Faith, desire, control, abuse of power… I devoured The Last Days, an incisive takedown of an exploitative, destructive organisation via a personal story.
Millar’s writing about music, sex, and desire was fantastic. I think mainstream rhetoric (both religious and secular) around women’s desire is (still) terrible, but Millar really nailed it, and this cracking line is my favourite: "Kurt Cobain is dead when we teach each other how to fuck." (I won’t say too much, but one of the most difficult, and so absurd it’s almost comical if it wasn’t so disturbing, is the ‘rate your pleasure’ scene towards the end of the book).
Millar’s description of an eating disorder as a means to gain some control is brilliant and unflinching. She writes about her body eating itself, and being on the verge of dying, but also writes about what it’s doing for her, why she needs it; not condoning it, but not moralising either, not shying away from hard truths. This is an utterly chilling line: "I tell myself I've got six months to disappear. I like deadlines."
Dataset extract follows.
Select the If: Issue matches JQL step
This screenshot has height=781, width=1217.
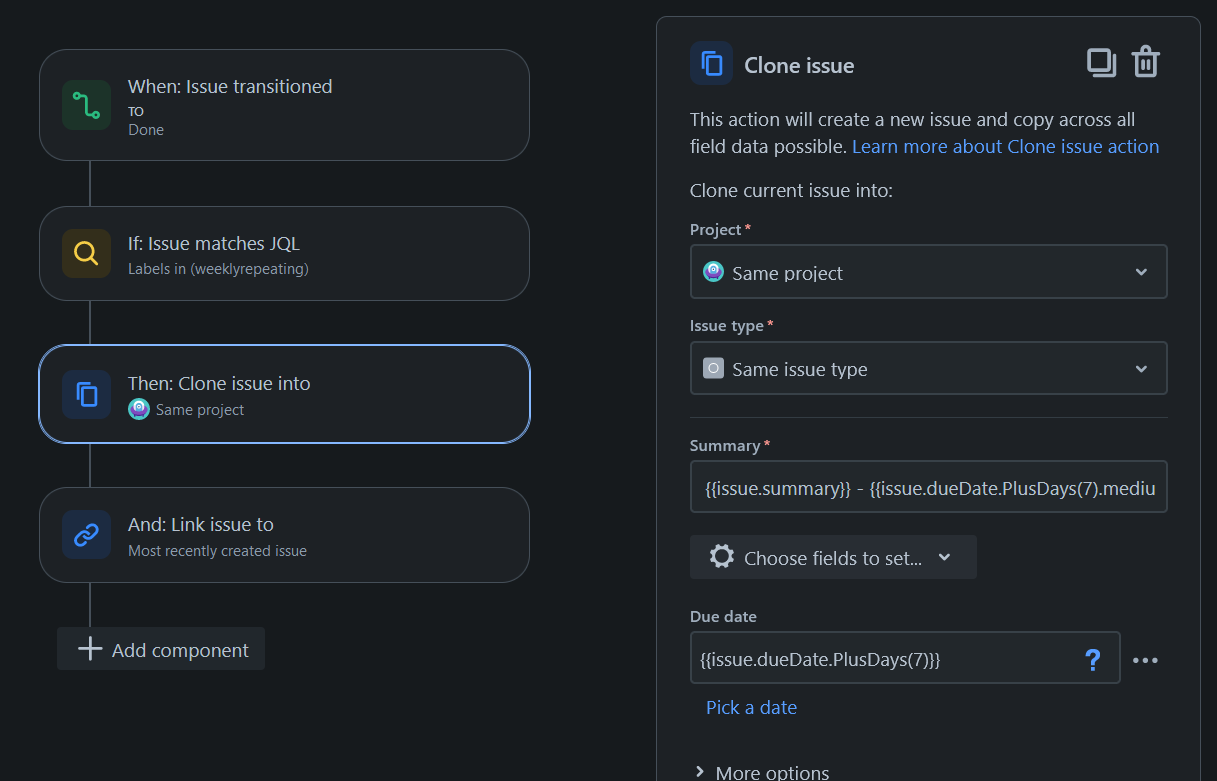coord(284,253)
While my own religious upbringing was very different and less fire and brimstone, I identified with some of Ali’s story, especially the freedom found in music and the struggle to forge your own identity, exemplified in this powerful line: "One day I'll have a house full of books I want to read and music I want to listen to." I don’t think people who didn’t have an upbringing like ours would really quite understand how important that is.
One of the main things I appreciate (however much I wish it wasn’t the truth) is how the denouement isn’t an easy ‘wrapped in a bow’ ending; Millar could have offered up easy platitudes, but she doesn’t turn away from the devastating loss that comes with her autonomy.
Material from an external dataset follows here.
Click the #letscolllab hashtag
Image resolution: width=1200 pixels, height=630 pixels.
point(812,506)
I’d love to see an adaptation; as I was reading, I was reminded of Lynne Ramsay’s Morvern Callar. This book really is as iconic, but with a Nirvana soundtrack as Millar seeks her freedom from “a trick”, a religion that “is nothing more than a business masquerading as a religion.” It’s a coming of age that’s messy, brutal, beautiful, and – in the end – fearless: “If it’s my blood, can I do what I want with it?” The Last Days looks to be the beginning of a very exciting career.